• **DATASET EXCERPTS**:
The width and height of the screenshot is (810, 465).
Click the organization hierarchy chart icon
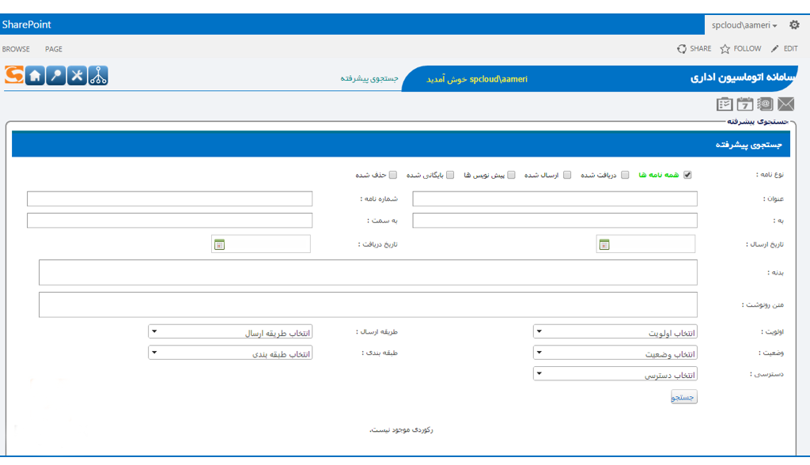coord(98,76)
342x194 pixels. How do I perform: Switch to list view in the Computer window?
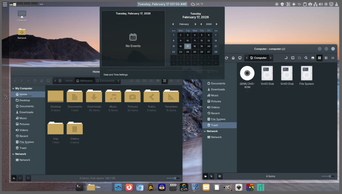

---

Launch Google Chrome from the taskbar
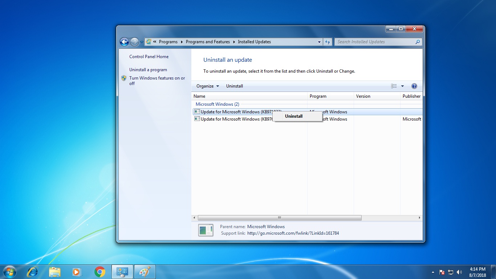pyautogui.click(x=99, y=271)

...

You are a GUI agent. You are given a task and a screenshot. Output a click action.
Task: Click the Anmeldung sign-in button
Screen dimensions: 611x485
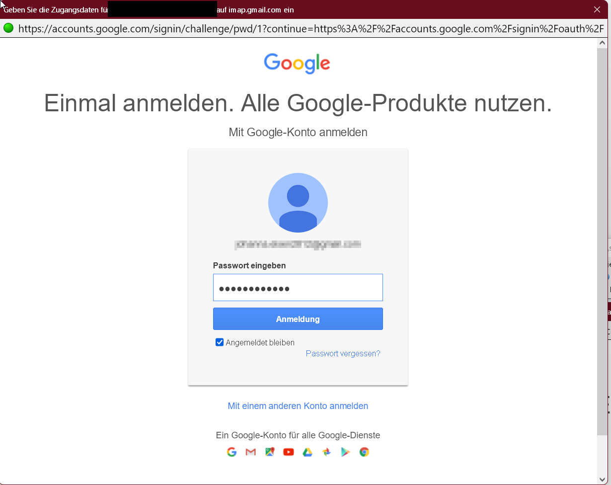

• **ACTIVITY**:
Take every line in the preceding listing that contains "screenshot" and copy it.

• **FINISHED EXERCISE**:
The width and height of the screenshot is (810, 465).
You are a GUI agent. You are given a task and a screenshot. Output a click action.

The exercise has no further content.